» DATA TO EXAMINE:
========

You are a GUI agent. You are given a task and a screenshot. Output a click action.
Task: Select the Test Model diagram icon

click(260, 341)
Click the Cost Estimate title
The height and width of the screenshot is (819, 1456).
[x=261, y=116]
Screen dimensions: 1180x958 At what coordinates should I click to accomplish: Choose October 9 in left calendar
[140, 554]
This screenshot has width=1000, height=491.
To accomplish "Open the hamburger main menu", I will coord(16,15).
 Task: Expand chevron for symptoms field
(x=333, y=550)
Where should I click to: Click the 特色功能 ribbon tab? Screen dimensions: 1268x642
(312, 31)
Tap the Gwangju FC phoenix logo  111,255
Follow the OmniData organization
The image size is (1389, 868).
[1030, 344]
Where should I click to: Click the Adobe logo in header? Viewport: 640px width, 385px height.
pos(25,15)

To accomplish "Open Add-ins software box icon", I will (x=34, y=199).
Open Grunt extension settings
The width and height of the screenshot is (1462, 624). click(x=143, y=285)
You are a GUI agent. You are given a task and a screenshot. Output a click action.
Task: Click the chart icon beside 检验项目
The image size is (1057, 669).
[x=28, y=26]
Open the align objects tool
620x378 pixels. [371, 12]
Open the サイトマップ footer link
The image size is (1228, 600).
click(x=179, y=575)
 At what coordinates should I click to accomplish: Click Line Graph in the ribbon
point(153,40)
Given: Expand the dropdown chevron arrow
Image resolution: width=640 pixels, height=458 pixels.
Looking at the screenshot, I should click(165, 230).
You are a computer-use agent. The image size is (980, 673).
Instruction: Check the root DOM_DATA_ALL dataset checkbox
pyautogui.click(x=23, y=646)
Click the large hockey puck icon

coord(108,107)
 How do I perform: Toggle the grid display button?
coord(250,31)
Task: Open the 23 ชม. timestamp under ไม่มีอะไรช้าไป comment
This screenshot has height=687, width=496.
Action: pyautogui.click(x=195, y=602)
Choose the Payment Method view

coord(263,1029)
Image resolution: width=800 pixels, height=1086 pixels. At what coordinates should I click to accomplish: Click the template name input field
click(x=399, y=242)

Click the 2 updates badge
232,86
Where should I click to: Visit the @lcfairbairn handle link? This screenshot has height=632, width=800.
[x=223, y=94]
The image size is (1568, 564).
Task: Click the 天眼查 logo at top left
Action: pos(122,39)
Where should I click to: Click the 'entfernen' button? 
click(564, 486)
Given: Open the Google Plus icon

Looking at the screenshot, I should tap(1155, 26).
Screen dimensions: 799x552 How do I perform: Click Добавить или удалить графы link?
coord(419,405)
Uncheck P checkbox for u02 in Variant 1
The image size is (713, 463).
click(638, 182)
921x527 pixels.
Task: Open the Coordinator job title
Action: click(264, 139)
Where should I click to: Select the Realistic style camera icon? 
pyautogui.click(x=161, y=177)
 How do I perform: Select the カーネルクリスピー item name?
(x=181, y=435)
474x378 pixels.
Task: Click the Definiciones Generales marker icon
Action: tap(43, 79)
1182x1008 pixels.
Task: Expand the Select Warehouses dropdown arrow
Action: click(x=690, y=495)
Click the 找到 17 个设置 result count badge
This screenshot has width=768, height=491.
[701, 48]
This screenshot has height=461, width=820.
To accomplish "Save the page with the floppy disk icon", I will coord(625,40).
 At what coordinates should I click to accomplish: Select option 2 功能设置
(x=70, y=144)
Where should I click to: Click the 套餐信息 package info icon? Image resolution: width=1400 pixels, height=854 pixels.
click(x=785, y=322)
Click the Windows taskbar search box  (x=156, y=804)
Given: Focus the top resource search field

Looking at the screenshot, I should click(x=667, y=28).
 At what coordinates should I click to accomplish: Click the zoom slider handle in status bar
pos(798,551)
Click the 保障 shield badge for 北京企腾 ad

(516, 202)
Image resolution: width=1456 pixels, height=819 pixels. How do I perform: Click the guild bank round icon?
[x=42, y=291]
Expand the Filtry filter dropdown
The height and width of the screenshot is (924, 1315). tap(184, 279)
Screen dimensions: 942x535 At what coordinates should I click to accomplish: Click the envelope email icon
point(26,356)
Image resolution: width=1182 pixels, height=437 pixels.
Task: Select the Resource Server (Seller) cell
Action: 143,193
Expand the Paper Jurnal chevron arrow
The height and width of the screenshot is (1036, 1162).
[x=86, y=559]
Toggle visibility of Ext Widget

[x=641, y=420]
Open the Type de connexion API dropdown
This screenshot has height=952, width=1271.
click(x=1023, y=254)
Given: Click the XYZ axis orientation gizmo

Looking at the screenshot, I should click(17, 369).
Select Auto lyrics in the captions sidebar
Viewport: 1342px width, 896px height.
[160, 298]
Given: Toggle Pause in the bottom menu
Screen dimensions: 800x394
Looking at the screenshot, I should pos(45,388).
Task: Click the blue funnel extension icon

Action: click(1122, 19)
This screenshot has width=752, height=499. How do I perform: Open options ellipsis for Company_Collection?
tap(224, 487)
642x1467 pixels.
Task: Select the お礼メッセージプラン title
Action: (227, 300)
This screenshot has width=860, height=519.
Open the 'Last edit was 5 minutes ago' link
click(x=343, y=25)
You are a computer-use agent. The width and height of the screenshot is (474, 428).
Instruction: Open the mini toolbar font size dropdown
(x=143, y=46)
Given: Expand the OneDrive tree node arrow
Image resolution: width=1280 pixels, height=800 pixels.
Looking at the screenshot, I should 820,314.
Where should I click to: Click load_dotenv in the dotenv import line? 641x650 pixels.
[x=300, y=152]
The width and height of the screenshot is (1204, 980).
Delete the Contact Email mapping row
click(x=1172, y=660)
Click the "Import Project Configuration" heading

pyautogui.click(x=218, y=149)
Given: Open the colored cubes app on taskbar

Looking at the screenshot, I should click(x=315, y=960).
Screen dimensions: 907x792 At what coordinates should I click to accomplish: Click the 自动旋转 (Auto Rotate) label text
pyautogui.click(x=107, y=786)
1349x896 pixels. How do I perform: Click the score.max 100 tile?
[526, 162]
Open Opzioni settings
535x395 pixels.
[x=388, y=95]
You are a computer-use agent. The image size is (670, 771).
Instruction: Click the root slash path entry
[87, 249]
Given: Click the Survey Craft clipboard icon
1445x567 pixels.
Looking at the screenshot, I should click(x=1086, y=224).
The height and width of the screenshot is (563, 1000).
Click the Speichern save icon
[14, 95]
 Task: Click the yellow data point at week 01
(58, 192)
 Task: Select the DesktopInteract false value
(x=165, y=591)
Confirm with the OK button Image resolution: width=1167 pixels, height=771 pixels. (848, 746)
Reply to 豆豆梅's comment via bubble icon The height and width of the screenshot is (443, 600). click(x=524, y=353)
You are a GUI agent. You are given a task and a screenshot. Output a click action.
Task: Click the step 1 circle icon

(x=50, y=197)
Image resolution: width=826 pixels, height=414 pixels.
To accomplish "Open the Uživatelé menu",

========

» TASK DIRECTIONS: Count the lines above holding "computer". Give only the number.

» RESPONSE AREA: 3